Von der Goethe-Universität sind beteiligt: Prof. Florian Greten, Sprecher des Frankfurt Cancer Institute, der über den Einsatz von Testsystemen mit menschlichen Krebszellen für präklinische Wirkstofftests und in der personalisierten Medizin spricht. Dr. Manuel Kaulich vom Institut für Biochemie II berichtet darüber, wie er die Genschere CRISPR/Cas für das großflächige Screening von Wirkstoffen einsetzt, um Resistenzen in der Krebstherapie zu begegnen. Prof. Ernst Stelzer vom Buchmann-Institut für Molekulare Lebenswissenschaften an der Goethe-Universität untersucht mit seiner Arbeitsgruppe Hohlkugeln aus Zellen der Bauchspeicheldrüse, um neue Therapien für Typ-I-Diabetes zu testen. Erstmals werden auch drei junge Post-Doktoranden aus der Pharmazie und der Medizin ihre Arbeiten in Kurzvorträgen vorstellen.
Für Studierende hält Donald Ingber am 6.12. um 10 Uhr eine Vorlesung zum Thema „From Mechanobiology to Biologically Inspired Engineering“ (Ort: Otto-Stern-Zentrum, Campus Riedberg, HS 3). Im Anschluss daran ist eine Stunde für die Diskussion reserviert. Die Fragen haben Studierende des 8. Semesters Pharmazie vorbereitet.

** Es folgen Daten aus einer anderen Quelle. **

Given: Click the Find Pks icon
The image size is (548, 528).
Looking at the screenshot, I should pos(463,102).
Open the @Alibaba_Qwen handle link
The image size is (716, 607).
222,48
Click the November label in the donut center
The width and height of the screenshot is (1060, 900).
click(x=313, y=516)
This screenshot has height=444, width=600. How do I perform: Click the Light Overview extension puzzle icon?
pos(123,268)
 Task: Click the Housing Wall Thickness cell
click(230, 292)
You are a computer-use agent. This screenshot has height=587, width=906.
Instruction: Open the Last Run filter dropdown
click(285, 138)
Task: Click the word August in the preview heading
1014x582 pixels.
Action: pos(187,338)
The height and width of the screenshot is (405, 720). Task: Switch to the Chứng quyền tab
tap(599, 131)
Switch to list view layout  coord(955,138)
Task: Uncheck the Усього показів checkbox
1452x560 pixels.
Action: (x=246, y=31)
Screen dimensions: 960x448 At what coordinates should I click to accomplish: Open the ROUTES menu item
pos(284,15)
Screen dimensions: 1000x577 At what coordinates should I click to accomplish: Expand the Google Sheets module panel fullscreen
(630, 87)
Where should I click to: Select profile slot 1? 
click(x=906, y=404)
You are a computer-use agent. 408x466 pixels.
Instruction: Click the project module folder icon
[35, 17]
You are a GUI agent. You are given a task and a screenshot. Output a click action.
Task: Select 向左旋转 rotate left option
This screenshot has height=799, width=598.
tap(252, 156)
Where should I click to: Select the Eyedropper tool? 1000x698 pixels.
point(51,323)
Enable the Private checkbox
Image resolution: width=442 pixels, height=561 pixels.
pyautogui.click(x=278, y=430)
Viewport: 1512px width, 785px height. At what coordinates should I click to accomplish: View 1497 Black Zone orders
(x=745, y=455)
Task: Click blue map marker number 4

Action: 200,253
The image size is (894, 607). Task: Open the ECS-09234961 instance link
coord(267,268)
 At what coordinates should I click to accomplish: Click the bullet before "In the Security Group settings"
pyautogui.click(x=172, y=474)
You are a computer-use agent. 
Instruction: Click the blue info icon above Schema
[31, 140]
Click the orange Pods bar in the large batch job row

Prof. Donald Ingber ist Gründungsdirektor des Wyss Institute for Biologically Inspired Engineering an der Harvard University. Das Gewebe-Engineering ist nur einer seiner Arbeitsschwerpunkte neben der Mechano-Biologie, dem Gefäßwachstum bei der Tumorbildung, der Systembiologie und der Nanobiotechnologie. Für seine kreativen Ideen erhielt er zahlreiche Auszeichnungen. 2015 wählte ihn das „Foreign Policy“ Magazin zum „Leading Global Thinker“ und das London Design Museum erklärte seine „Organ-auf-dem-Chip-Technologie“ zum „Design of the Year“. Ingber hält 150 Patente und hat fünf Firmen gegründet.